Twitch isn’t out of the woods, but it’s built a nice cabin there and is settling in for the long haul. The company is currently dealing with a rash of DMCA takedowns, and every day, it’s attempting to strike a balance in its moderation policies. In late December, Twitch suspended professional Valorant player Taynha “Tayhuhu” Yukimi after her three-year-old wandered onto her live stream and interacted with the chat, alone, while she was answering the door. Twitch’s terms prohibit anyone under the age of 13 from streaming, though children have made appearances on other channels without issue. She shared the news of her suspension on Twitter, and calls for Twitch to reverse the decision rolled in. Her channel was reinstated two days after her Twitter posts with no official word on what happened.

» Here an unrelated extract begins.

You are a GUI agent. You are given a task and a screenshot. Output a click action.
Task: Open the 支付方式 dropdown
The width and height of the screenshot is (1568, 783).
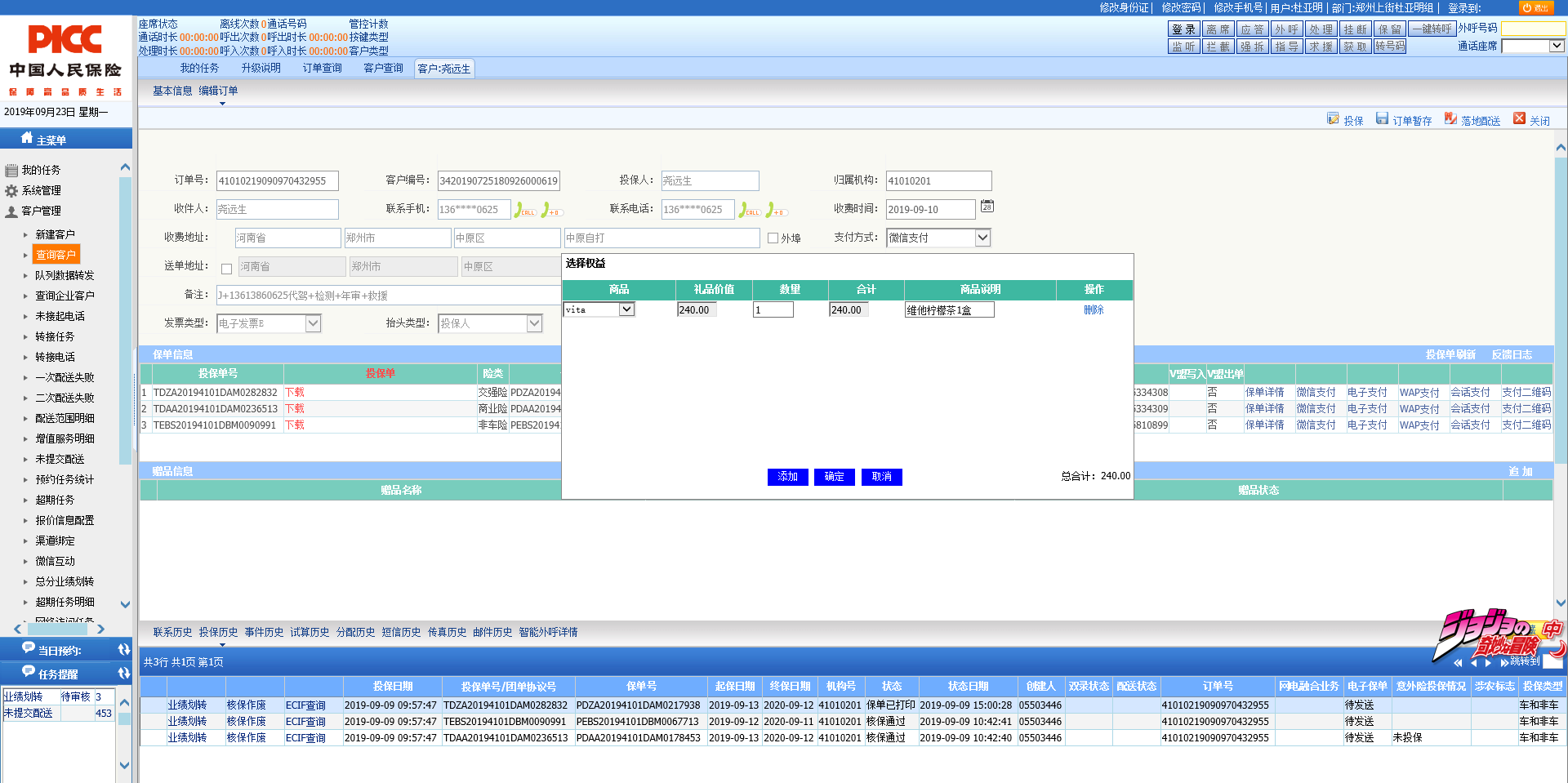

That last part is the trickiest bit for Twitch. With a history of inconsistent moderation practices and poor communication, transparency will be critical to Twitch’s reputation in the years ahead. Now that the company has outlined fresh policies on harassment and bans, it has a solid foundation for explaining its future decisions, and it needs to take full advantage of this reset. When high-profile streamers are banned or otherwise punished, Twitch should publicly explain why. When a notable streamer, developer or community member is accused of abuse, Twitch needs to share the steps it’s taking to investigate. If the company finds evidence of wrongdoing, it has to act quickly and take steps to prevent future infractions, but also explain the situation clearly to the community.
So, yes, Twitch needs to provide the actions to back up its words — but in 2021 and beyond, the inverse is also true.